Why Self-Settled Asset Protection Trusts Don’t Protect Assets

Don’t Self-Settle for Inadequate Asset Protection

Why Self-Settled Asset Protection Trusts Don’t Protect Assets

By: Randall Sparks, JD LL.M. and Lee S. McCullough, III, JD MAcc

Click HERE for pdf verison

Self-Settled Asset Protection Trusts are all the rage. They come in two main flavors: (1) The Domestic Asset Protection Trust (“DAPT”) and (2) the Offshore Trust, aka Foreign Asset Protection Trust (“FAPT”). To boost in-state trust business, about a dozen states have passed or are actively improving their self-settled asset protection trust statutes … and that number is growing. Although self-settled trusts are heavily promoted by asset protection attorneys across the county, all of the relevant court cases indicate that if asset protection is your goal, you should find a more viable option.

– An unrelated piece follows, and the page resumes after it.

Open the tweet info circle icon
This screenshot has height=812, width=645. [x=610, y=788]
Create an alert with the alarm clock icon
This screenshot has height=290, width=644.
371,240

If self-settled trusts are inadequate for asset protection, why do attorneys go to such lengths to sell them? The answer is simple: Money. Asset protection promoters market them heavily promising maximum protection and make big profits in the process. They do this despite zero court authority in existence that upholds self-settled asset protection trusts. Promoters also ignore the many court cases showing that self-settled trusts simply don’t afford the promised asset protection benefits.

What is a Self-Settled Asset Protection Trust?

There are three parties to any trust agreement: (1) a Settlor, who creates the trust and funds it with assets, (2) a Trustee, who holds legal title to the assets in trust for the beneficiaries, and (3) the Beneficiaries, who are eligible to receive benefits from the trust. In most trusts, the Settlor and Beneficiary are different people. In a self-settled trust, the Settlor is also a Beneficiary. In concept, the idea is incredible: contribute any amount of property to the trust and while creditors can’t touch it, you can enjoy it as much as you want. The reality is that these arrangements just don’t work as advertised.

Public policy has long been clear that you cannot settle a trust for your own benefit and at the same time shield the trust assets from your potential creditors. The Uniform Trust Code states that a creditor of a settlor may reach the maximum amount that can be distributed to or for the settlor’s benefit.[1] In other words, if a Settlor/Beneficiary has access to trust cash, property, vehicles, etc., so does a creditor.

Offshore jurisdictions were the first to market self-settled trusts by promising protections in a foreign jurisdiction that is not bound by the laws of the United States. In 1997, Alaska was the first state to enact a DAPT statute. Since then, over a dozen United States jurisdictions have enacted DAPT statutes. However, creditor attorneys have developed successful techniques to pierce these trusts. By frequently siding with creditors in these cases, courts have rebuffed the zeal of offshore and domestic jurisdictions to establish and promote self-settled trusts as superior asset protection tools.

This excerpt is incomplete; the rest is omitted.